The Tragic Death of the Habsburg Empire

* Eventually, however, the German Empire was re-created as Nazi Germany, and the Russian Empire was re-created as the Soviet Union. By the late 1930s, each was moving decisively to fill the vast power vacuum that Mitteleuropa had become. The first successor empire to that the Habsburgs became that of the Nazis. After the Second World War, a major part of which was fought over Mitteleuropa, the Soviets became the second. It is fair to say that, by 1950, there were almost no nationalists left in any of the successor states who concluded that, all things considered, they preferred the rule of either the Nazis or the Soviets to that of the Habsburgs. Since the national independence of the successor states proved to be an illusion, if not a delusion, their peoples would have been wiser to stay with the empire with which they first began. As it was, there was a certain amount of dark and cosmic justice in their having to pay the consequences for their hubris and their foolishness in bringing about the Habsburg Empire’s dissolution.
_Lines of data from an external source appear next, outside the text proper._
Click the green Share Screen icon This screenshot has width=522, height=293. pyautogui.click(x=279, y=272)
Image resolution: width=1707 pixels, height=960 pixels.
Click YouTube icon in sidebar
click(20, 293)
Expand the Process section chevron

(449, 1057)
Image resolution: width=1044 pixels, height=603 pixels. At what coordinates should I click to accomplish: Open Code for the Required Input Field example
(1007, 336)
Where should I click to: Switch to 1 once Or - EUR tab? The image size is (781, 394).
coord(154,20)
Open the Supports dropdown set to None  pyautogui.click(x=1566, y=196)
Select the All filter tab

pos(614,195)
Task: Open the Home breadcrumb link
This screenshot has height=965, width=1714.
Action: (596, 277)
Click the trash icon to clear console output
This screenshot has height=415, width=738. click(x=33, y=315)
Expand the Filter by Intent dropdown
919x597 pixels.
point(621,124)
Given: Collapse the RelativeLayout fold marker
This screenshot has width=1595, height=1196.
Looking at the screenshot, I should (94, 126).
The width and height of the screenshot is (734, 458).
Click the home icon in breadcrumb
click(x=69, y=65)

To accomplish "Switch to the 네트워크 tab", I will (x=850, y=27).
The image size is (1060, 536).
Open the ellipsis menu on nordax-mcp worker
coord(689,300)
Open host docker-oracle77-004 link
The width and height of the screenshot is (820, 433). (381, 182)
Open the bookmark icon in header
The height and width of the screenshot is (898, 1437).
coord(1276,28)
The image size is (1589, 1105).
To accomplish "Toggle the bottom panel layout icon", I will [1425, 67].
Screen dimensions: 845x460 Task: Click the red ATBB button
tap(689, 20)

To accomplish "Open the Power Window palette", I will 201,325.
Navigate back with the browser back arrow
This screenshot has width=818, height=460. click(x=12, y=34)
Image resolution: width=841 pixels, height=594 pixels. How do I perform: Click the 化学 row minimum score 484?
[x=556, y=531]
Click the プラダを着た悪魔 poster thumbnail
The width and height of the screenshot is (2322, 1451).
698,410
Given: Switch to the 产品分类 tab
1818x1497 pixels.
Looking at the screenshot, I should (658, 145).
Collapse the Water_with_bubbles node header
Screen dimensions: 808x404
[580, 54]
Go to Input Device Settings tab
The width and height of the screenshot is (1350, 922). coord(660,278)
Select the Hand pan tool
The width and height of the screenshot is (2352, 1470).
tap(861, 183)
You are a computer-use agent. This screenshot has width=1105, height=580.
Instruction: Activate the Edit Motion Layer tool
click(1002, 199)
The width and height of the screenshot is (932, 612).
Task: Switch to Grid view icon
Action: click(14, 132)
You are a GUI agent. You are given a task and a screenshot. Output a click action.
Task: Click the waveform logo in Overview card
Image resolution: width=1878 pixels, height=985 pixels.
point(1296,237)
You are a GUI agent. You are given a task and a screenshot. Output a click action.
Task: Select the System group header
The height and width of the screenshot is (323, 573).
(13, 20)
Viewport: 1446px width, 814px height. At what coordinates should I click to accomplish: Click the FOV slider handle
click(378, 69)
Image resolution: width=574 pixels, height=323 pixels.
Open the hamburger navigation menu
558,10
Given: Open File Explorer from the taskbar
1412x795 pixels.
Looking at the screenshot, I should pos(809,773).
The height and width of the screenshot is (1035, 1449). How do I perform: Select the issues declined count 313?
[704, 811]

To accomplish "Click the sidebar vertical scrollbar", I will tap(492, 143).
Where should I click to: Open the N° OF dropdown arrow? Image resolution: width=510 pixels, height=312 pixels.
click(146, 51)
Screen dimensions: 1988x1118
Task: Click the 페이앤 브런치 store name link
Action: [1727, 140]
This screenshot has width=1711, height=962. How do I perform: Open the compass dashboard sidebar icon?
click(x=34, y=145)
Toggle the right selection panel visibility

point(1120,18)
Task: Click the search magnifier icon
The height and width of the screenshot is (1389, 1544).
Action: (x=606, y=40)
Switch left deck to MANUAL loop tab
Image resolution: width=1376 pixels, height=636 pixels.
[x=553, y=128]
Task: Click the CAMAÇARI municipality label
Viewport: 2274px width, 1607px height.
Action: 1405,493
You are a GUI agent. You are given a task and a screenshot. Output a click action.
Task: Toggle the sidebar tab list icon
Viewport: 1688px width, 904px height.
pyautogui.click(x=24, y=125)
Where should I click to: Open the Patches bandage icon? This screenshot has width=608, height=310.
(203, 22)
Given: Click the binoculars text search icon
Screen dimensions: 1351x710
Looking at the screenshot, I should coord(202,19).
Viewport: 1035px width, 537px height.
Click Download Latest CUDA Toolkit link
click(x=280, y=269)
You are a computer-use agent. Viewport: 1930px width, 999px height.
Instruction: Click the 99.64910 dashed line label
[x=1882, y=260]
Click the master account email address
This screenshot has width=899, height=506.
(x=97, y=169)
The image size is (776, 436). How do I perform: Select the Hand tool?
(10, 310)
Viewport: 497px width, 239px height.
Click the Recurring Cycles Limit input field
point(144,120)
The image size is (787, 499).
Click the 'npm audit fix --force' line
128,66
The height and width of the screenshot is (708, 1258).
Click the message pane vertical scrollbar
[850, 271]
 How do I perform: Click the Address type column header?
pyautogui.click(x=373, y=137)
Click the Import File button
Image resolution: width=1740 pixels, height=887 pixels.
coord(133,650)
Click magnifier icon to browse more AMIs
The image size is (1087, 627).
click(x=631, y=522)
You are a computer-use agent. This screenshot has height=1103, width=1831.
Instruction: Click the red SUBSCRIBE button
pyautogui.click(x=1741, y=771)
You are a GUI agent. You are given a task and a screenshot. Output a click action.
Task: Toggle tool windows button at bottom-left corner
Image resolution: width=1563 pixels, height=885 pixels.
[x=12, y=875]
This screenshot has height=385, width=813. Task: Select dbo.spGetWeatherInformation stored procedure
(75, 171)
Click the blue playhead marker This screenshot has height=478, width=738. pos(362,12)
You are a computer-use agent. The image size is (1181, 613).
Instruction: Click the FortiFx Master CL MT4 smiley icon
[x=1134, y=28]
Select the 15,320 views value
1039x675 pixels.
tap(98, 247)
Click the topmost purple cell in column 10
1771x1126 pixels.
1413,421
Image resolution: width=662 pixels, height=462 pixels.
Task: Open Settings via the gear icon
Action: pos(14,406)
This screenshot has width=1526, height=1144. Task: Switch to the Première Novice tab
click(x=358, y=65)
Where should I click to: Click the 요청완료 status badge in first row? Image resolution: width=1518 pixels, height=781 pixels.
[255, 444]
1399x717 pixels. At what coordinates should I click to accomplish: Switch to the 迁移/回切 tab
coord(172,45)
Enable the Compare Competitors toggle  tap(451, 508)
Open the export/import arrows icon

* The most interesting counterfactual history, however, would have unfolded in the arena of international politics. Let us stipulate that Nazi Germany and the Soviet Union would have developed largely as they actually did, and each would seek to expand into the Central Europe that lay between them. However, if the Habsburg Empire had survived, they would have confronted a Catholic, conservative Great Power there, one which would have good reasons to oppose each of them, not only because of power-politics calculations, but also because of ideological and theological convictions.

* In the actual history, however, the absence of the Habsburg Empire opened the doors to the Nazi conquests of Austria, Czechoslovakia, Poland in 1938–39; to German domination or invasion of Hungary, Romania, and Yugoslavia in 1940–44; to the invasion of the Soviet Union in 1941; and to the Holocaust in 1941–45. And finally, after the Soviet Army ultimately prevailed over the German Wehrmacht in the longest and most deadly military campaign in history, it surged into virtually all of Mitteleuropa, bringing with it rape and pillage, death and destruction, and Communist revolution. Stalin established a brutal second successor empire to the Habsburgs, tearing Mitteleuropa away from its dense ties with the West and converting and reducing it into being merely Eastern Europe.